About this exercise =
Count up the lines below that hold "coordinates", then give that count by itself.

Data for processing =
○ ○ ○ ○ ○ ○ ○
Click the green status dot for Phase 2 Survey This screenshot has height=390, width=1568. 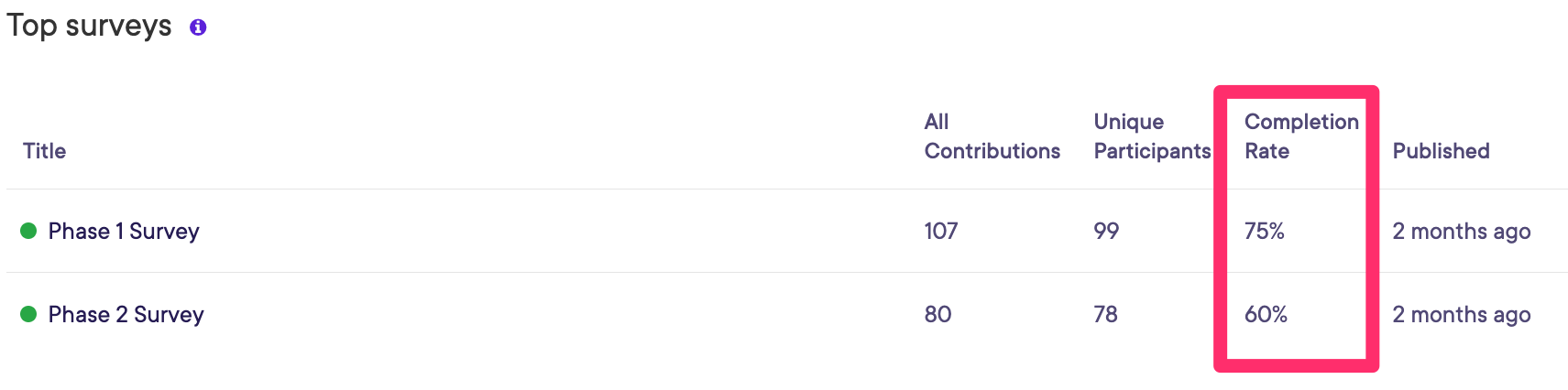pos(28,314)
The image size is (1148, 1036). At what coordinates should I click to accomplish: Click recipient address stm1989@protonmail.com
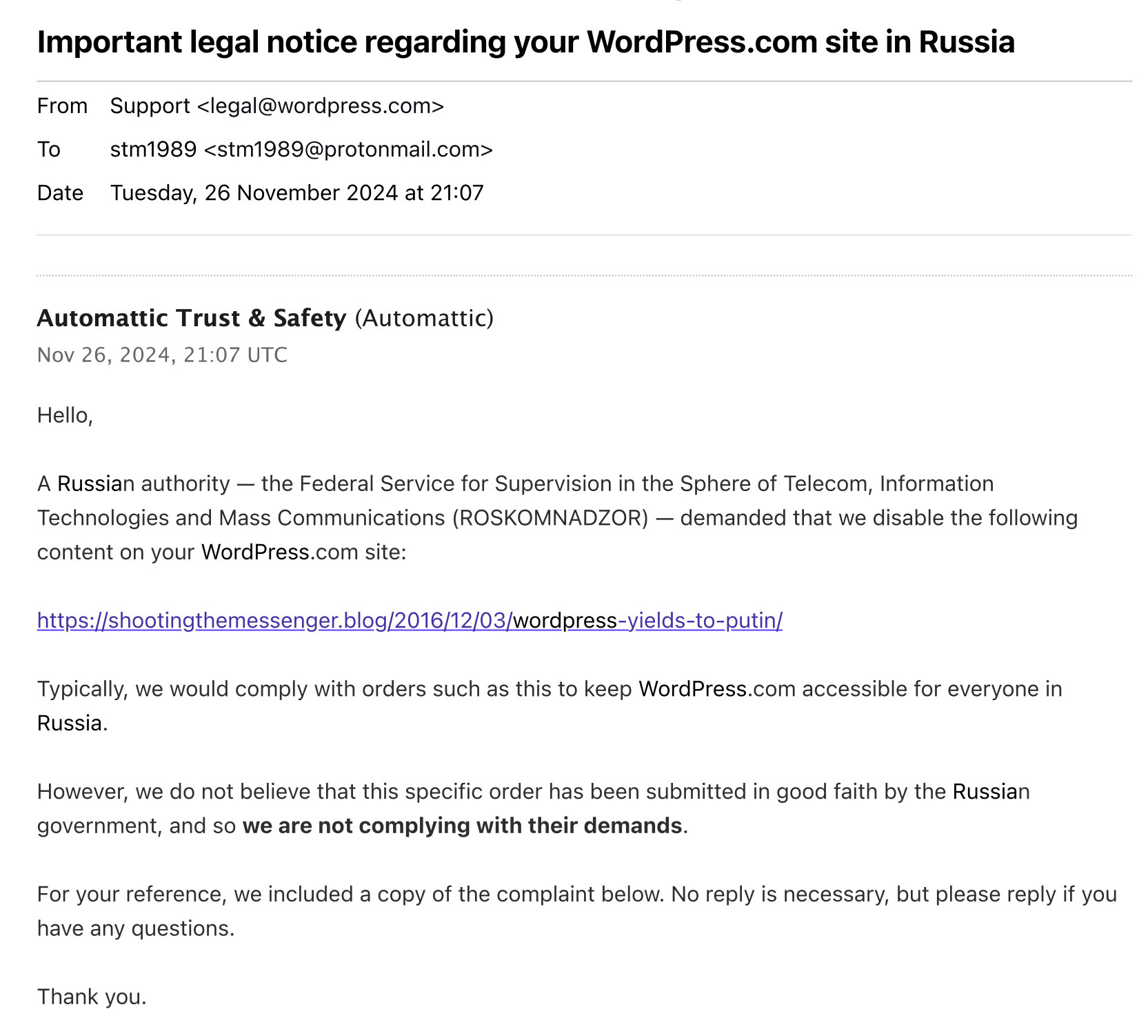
○ ○ ○ ○ ○ ○ ○
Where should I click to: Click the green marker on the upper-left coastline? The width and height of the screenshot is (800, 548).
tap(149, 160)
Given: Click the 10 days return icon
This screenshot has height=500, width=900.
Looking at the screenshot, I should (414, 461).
○ ○ ○ ○ ○ ○ ○
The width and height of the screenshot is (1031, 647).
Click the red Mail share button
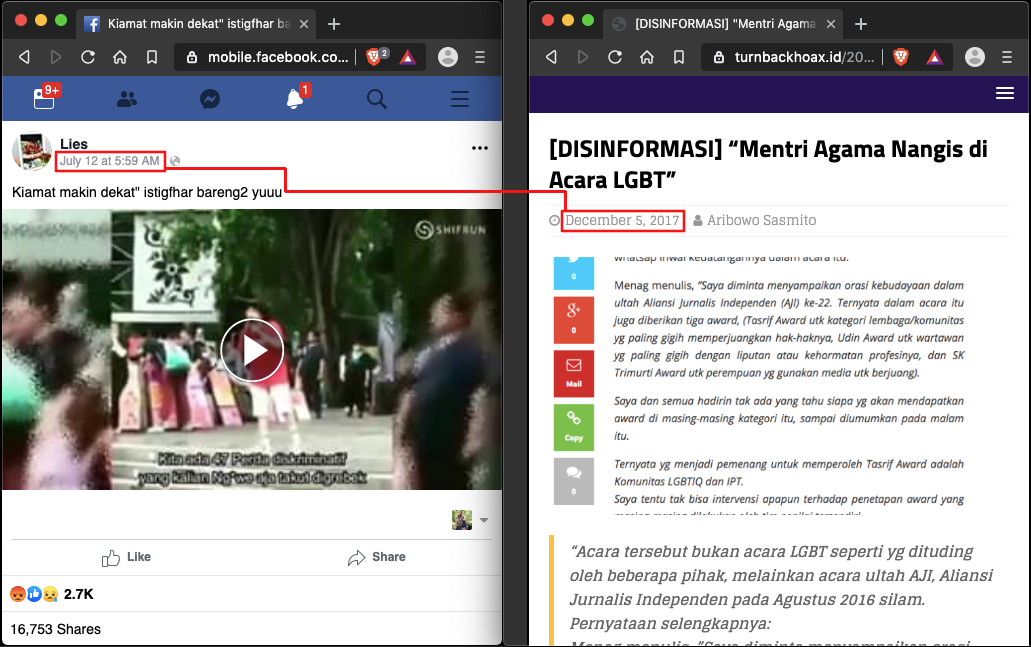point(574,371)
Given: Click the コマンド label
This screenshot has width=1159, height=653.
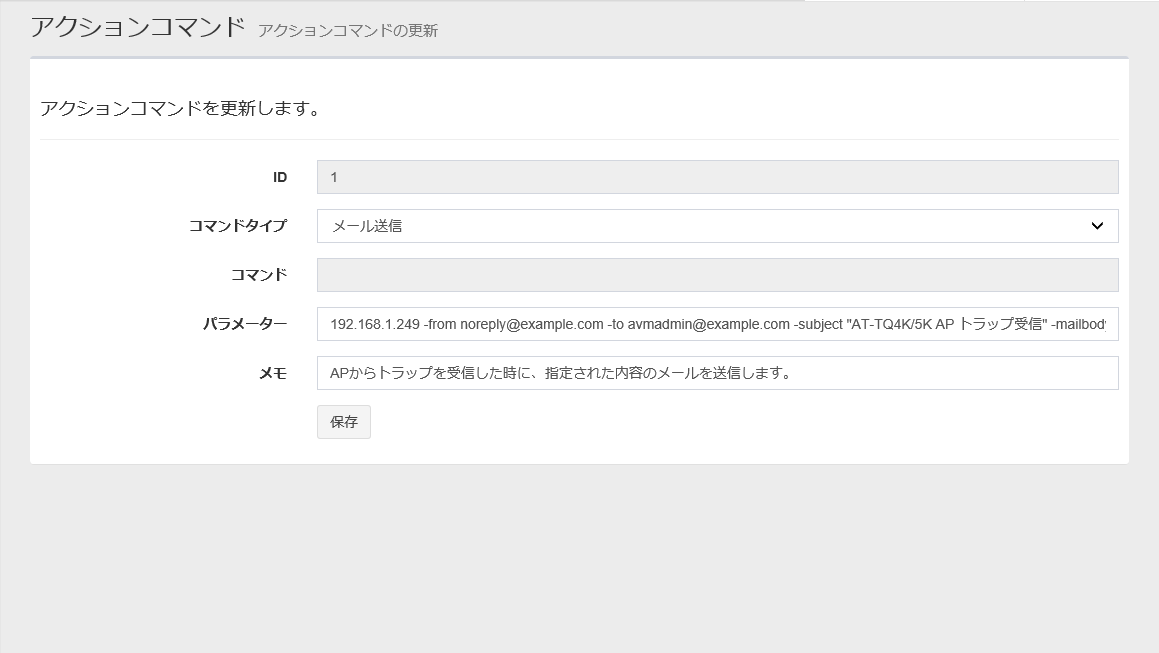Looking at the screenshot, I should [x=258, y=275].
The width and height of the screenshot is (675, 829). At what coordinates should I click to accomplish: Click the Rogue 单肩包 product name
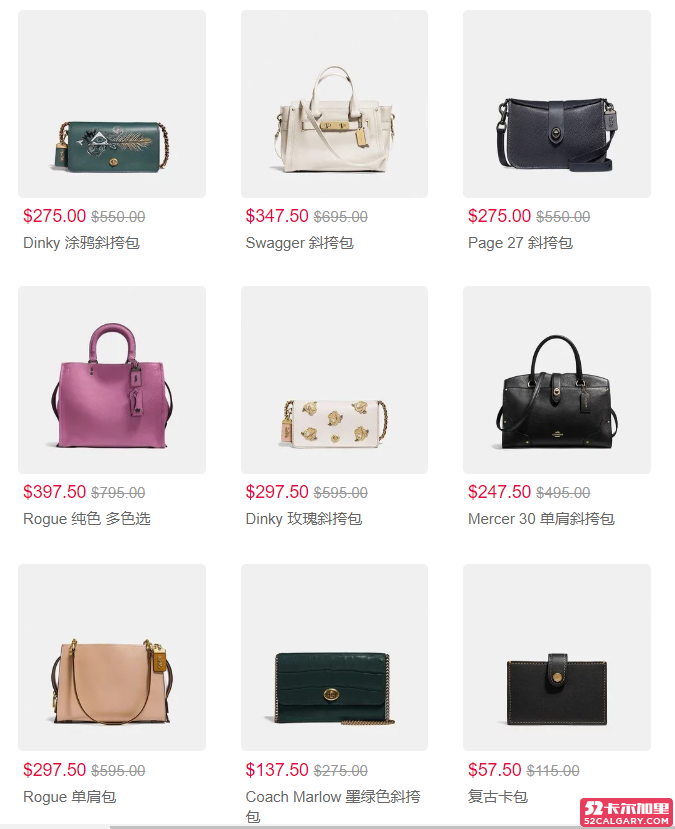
○ ○ ○ ○ ○ ○ ○
Response area =
2